Action item> In the text below on the Beaumont Driver Rehabilitation program, what must a person with a spinal cord injury be able to do to benefit from the services?

Given text START

The Beaumont Driver Rehabilitation program offers a wide variety of services to adults (18 years and older) with a disability who would like to learn to drive or resume independent driving.
The program is available for:
- new drivers with little or no experience who have a physical, learning or cognitive disability that requires adapted controls, skilled instruction and/or longer periods of time than standard driving schools
- experienced drivers that have sustained physical or cognitive injuries and want to return to independent driving
- people with visual impairments meeting the legal state vision requirements including telescopic training
Who can benefit from the driver rehabilitation program?
Individuals who may benefit from driver rehabilitation services include those who have experienced traumatic brain injury, stroke, spinal cord injury (must be able to transfer to a car) or amputations.

Given text END
Information supplied START

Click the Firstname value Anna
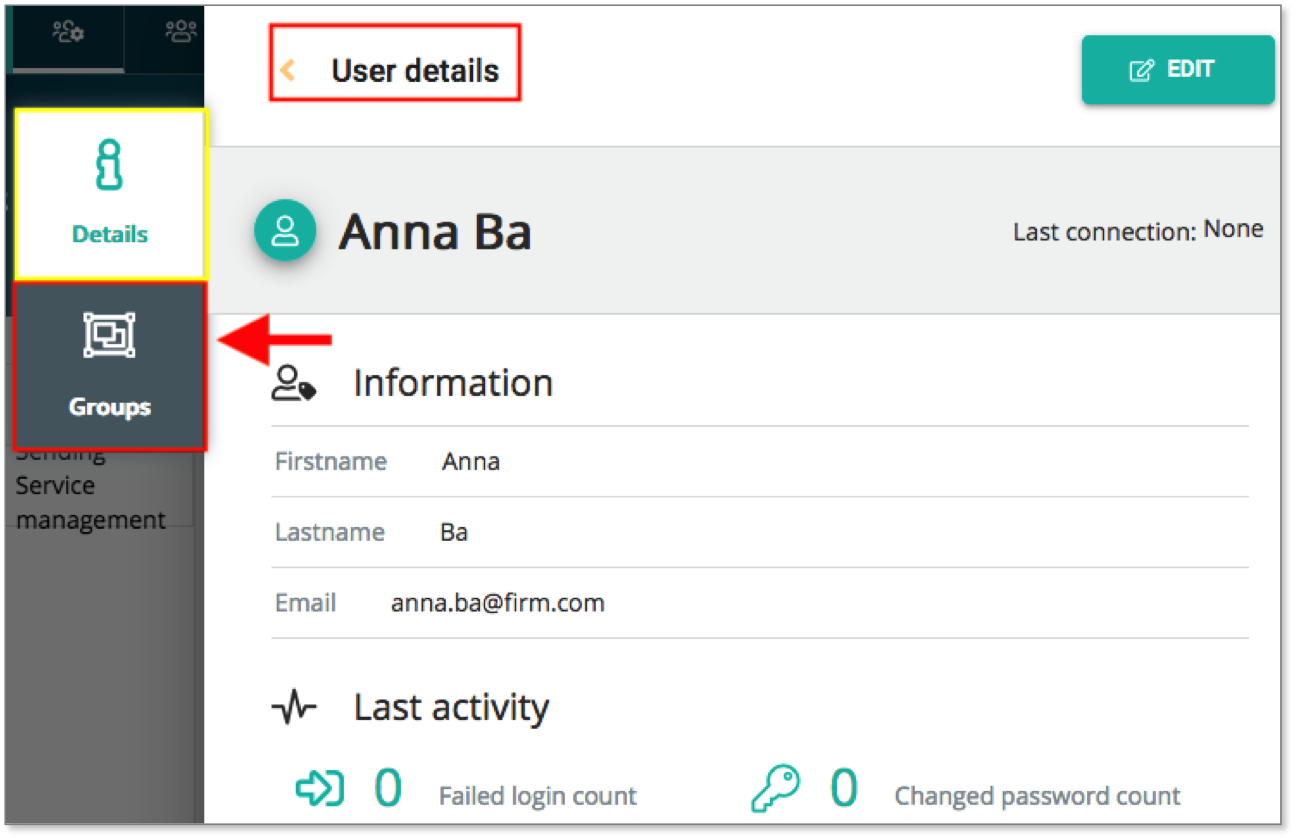Viewport: 1295px width, 838px height. (471, 462)
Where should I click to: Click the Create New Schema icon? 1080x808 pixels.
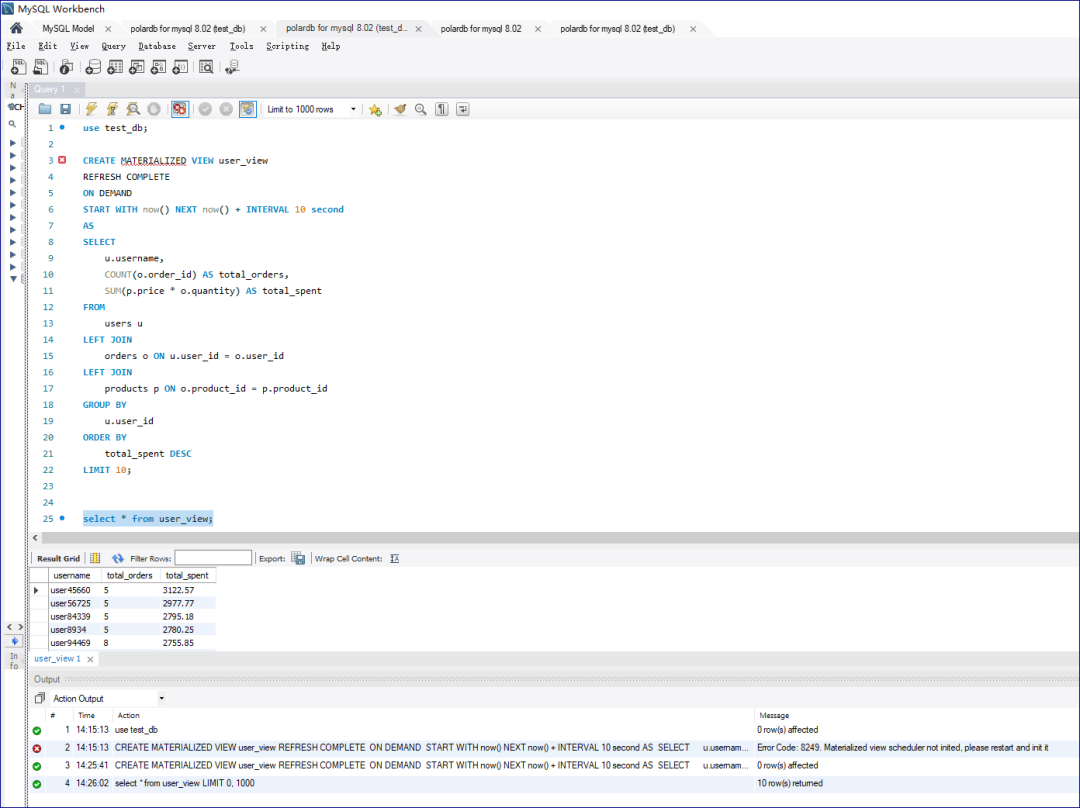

Information supplied END

Exercise output> They must be able to transfer to a car.